According to an alternative embodiment, the pulse can also be directed along the longitudinal axis. For this purpose, the housing base body has, for example, a frontal web or flange in the area of the second end. This can serve as a joining partner for a floor element arranged on it. In this embodiment, the base element has a plate- or disk-shaped central section, which has a corresponding contact surface on its outer circumference for contact with the front end of the housing base body. The area of the base element, which forms the contact surface, can be angled or inclined in a first step towards the remaining base element or towards the middle section, in order to then be able to be accelerated towards the front end of the housing base body via the electromagnetic pulse welding, whereby the gas-tight fastening is achieved becomes. Alternatively, the base element as such can be accelerated towards the housing base body for attachment.

Expediently, no further precautions need to be taken to establish gas-tightness in this case. In particular, no separate sealing or the like is necessary, since electromagnetic pulse welding alone advantageously enables the gas-tight connection or fastening. The components or joining partners to be connected are designed and positioned in such a way that a circumferentially closed welded connection can be created, which closes the housing base body in a gas-tight manner at the first end.

According to one embodiment, the housing base body is electrically conductively connected to the electrode material via a contact element. The contact element expediently has a contact surface around its circumference. According to one embodiment, the contact element is attached to the housing base body by electromagnetic pulse welding, in particular indirectly via the aforementioned contact surface. According to one embodiment, the contact element has a (circular) disc-shaped or plate-shaped central section on which the contact surface is formed circumferentially.

According to one embodiment, the contact element has a central section and a circumferentially arranged contact web, which extends or is oriented away from the arrangement space.

A resistance welding process can be used to attach the contact element to the housing base body, such as cold pressure welding, friction welding or ultrasonic welding. Particularly preferred welding processes are: resistance welding, projection welding or gap welding.
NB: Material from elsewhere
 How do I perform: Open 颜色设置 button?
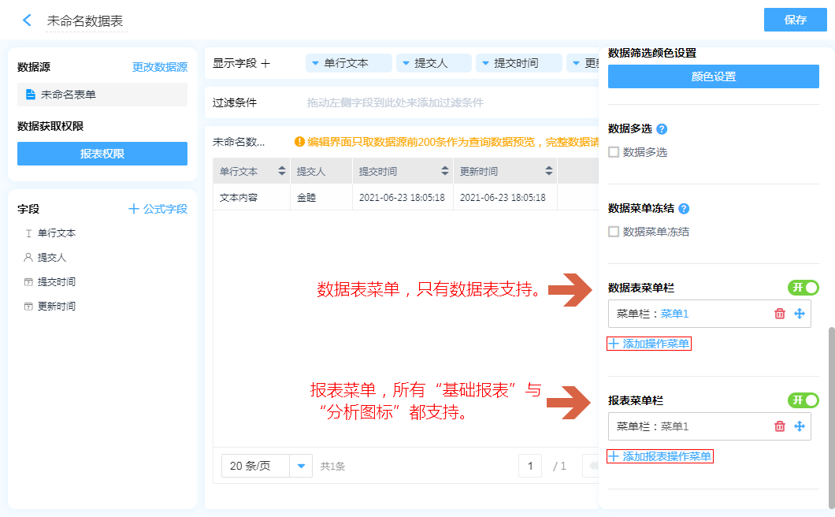point(713,77)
The contact element is expediently connected to the electrode material in a materially bonded manner. Laser welding is the preferred joining technique for this purpose.
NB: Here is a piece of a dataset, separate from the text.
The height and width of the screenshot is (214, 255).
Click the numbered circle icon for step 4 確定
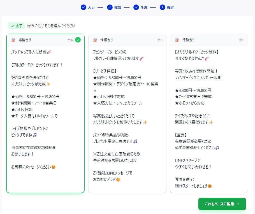click(163, 8)

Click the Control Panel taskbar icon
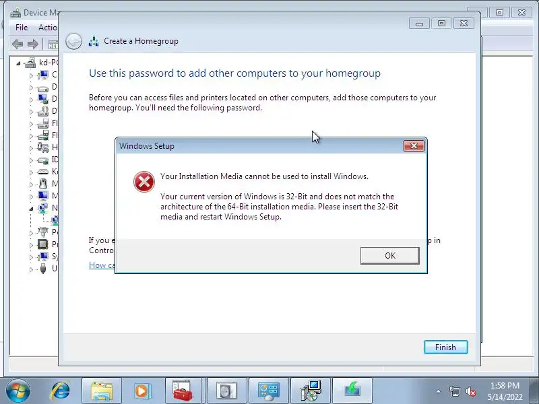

According to one embodiment, the contact element is also attached to the housing base body, in particular on the inside, by electromagnetic pulse welding.

According to one embodiment, the contact surfaces, i.e. the contact surfaces of both the contact element and the base element, are designed and positioned to be fastened simultaneously by electromagnetic pulse welding.
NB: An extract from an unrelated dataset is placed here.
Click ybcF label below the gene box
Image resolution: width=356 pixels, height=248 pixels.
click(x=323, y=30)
According to one embodiment, the contact surfaces each directly contact the housing base body. In this embodiment, both the base element and the contact element have, for example, contact webs which are oriented away from the arrangement space. The contact surfaces formed on the contact webs rest on the inside of the housing base body. The contact element and the base element are arranged one behind the other along the longitudinal axis. The floor element closes the arrangement space. The housing base body is designed towards the first end in such a way that it can be accelerated towards the contact webs during electromagnetic pulse welding. According to one embodiment, the housing base body is, for example, correspondingly expanded circumferentially. According to one embodiment, the contact element is already attached elsewhere, in particular in a materially bonded manner. Only the base element is attached to the housing base body from the inside using electromagnetic pulse welding. The design of the base element, comprising the contact web oriented away from the arrangement space, advantageously enables the arrangement of a support element, so that the housing base body is accelerated in the radial direction from the outside in the direction of the contact web, which is expediently supported radially from the inside.

According to one embodiment, the base element has a contact web that is oriented towards the arrangement space and rests on the outside of the housing base body. In combination with a correspondingly reversed contact element, which has a contact web which is oriented away from the arrangement space, an embodiment can be realized in which the contact element itself can act as a support element. Seen in the radial direction from the inside to the outside, the contact web of the contact element is first arranged, followed by the housing base body and in turn followed by the contact web of the base element which rests circumferentially on the housing base body. This contact web of the base element is the component that is accelerated towards the housing base body during electromagnetic pulse welding. According to one embodiment, the contact element is already attached elsewhere, in particular in a materially bonded manner, for example welded to the housing base body. Alternatively, the contact element, the housing base body and the base element can be welded in one process using electromagnetic pulse welding. The space or volume, which is formed by the shape of the contact element, comprising the contact web, which extends away from the arrangement space, can expediently be used to insert a, for example, disk-shaped support element, which remains in the cell. In order to waste as little space as possible, this is expediently designed to be correspondingly thin along the longitudinal axis.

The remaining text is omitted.